TASK GOAL » Copy the listing below unchanged, from the line with "Where should I click to: Click the word missionary" to the line with "tap(656, 195)", and nothing else.

——

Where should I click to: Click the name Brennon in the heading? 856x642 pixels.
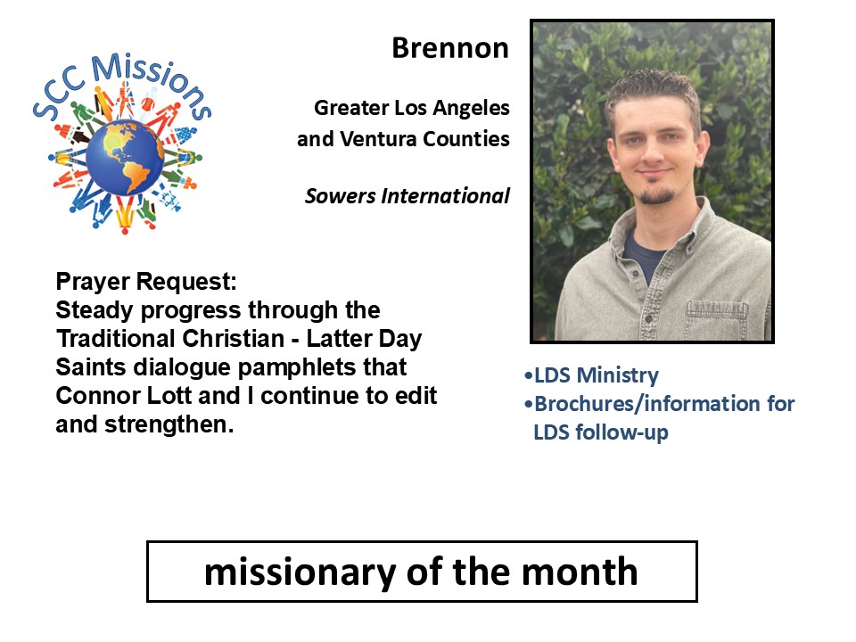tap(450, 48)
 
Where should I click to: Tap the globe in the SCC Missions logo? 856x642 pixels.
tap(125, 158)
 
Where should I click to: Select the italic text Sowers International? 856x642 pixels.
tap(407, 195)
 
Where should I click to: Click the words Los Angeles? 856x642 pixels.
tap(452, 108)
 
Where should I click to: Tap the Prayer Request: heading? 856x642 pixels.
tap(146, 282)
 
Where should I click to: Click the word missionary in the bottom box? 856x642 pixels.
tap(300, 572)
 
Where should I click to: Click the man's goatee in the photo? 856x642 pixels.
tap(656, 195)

——

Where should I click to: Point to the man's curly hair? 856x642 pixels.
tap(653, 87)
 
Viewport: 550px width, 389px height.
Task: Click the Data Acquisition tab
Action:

——

ANSWER IN FULL »
Where should I click to: Click the word missionary in the bottom box? 856x642 pixels.
tap(300, 572)
 
Where should I click to: Click the man's goatee in the photo? 856x642 pixels.
tap(656, 195)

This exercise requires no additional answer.